How We Did It: Data Ingest and Compression Gains in InfluxDB 3.0

Navigate to:

A few weeks ago, we published some benchmarking that showed performance gains in InfluxDB 3.0 that are orders of magnitude better than previous versions of InfluxDB – and by extension, other databases as well. There are two key factors that influence these gains: 1. Data ingest, and 2. Data compression. This begs the question, just how did we achieve such drastic improvements in our core database?
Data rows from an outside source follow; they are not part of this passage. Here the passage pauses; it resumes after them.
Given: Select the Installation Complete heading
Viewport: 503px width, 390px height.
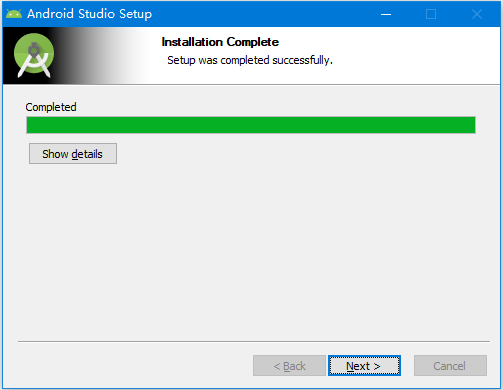Looking at the screenshot, I should 220,42.
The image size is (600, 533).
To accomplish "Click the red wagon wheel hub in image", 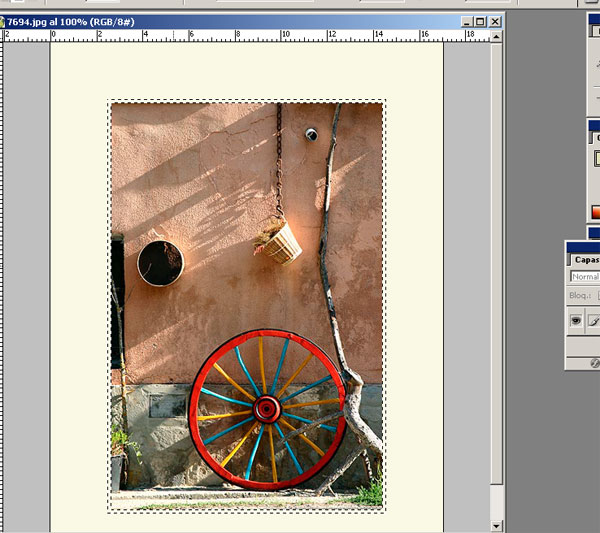I will click(x=267, y=408).
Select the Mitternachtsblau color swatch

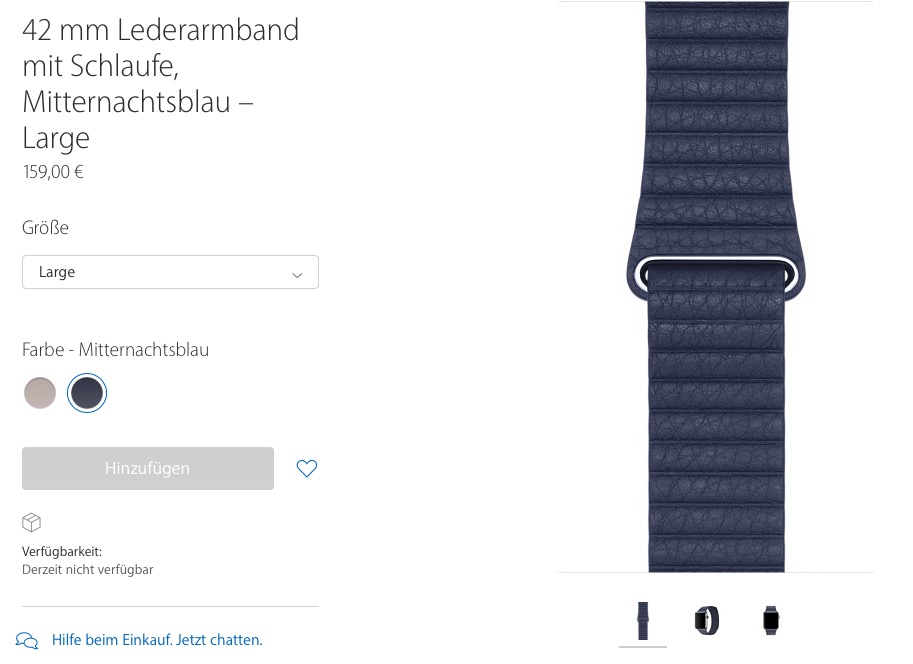pyautogui.click(x=87, y=393)

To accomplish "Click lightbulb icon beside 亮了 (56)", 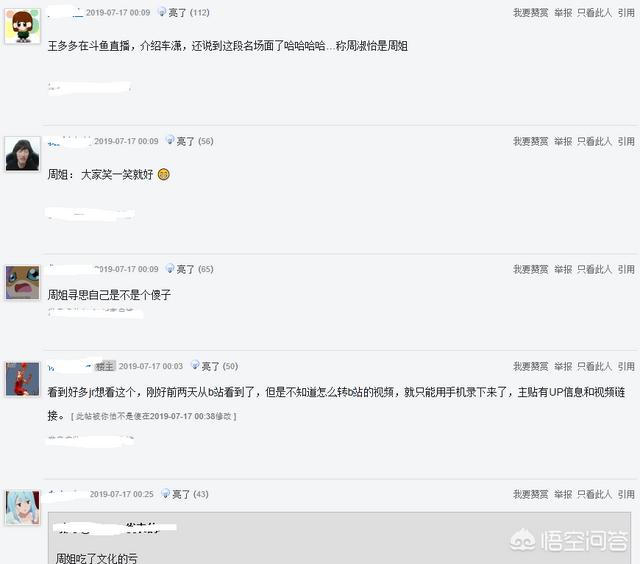I will [170, 140].
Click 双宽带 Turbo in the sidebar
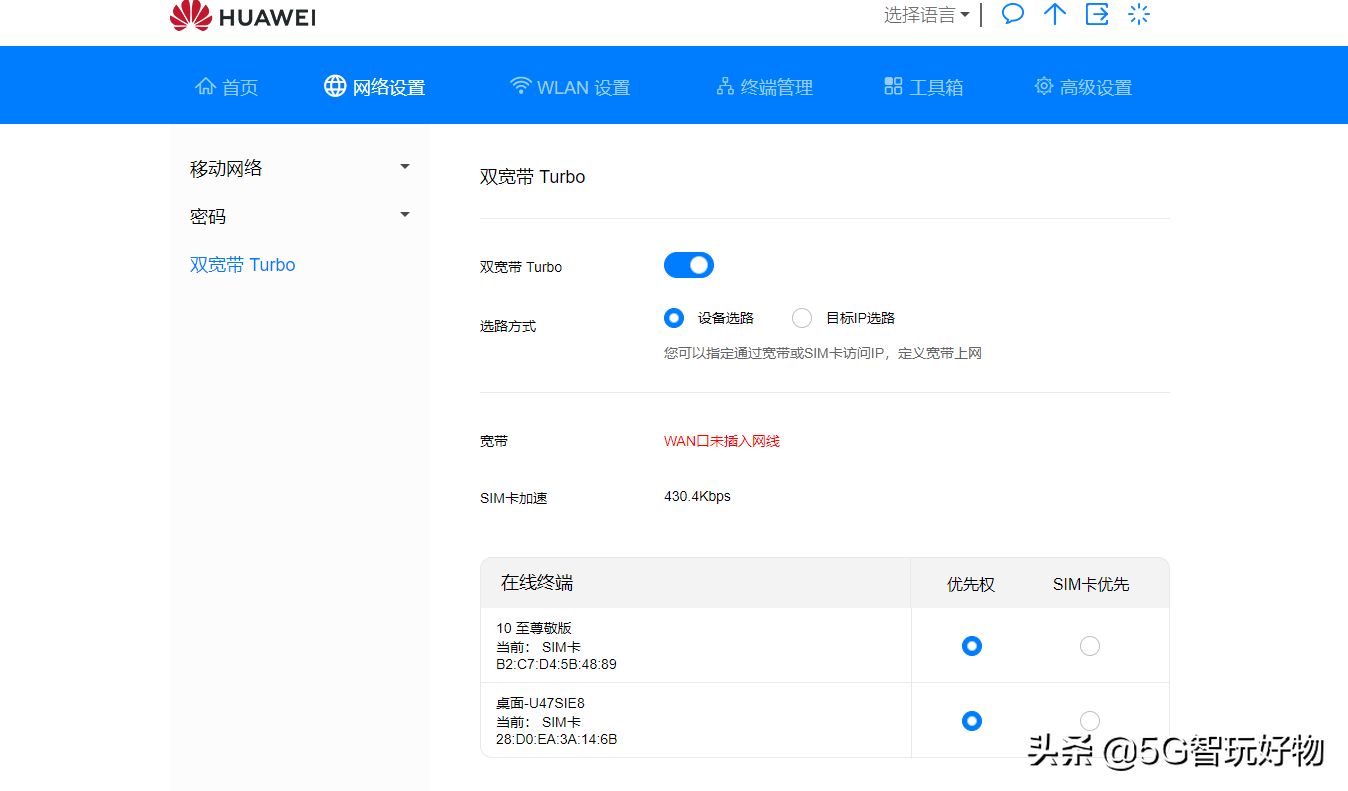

This post sets out to explain how we accomplished these improvements for anyone interested.

A review of TSM

To understand where we ended up, it’s important to understand where we came from. The storage engine that powered InfluxDB 1.x and 2.x was something we called the InfluxDB Time-Structured Merge Tree (TSM). Let’s take a brief look at data ingest and compression in TSM.

TSM data model

There’s a lot of information out there about the TSM data model, but if you want a quick overview, check out the information in the TSM docs here. Using that as a primer, let’s turn our attention to data ingest.

TSM ingest

TSM uses an inverted index to map metadata to a specific series on disk. If a write operation adds a new measurement or tag key/value pair, then TSM updates the inverted index. TSM needs to write this data in the proper place on disk, essentially indexing it when written. This whole process requires a significant amount of CPU and RAM.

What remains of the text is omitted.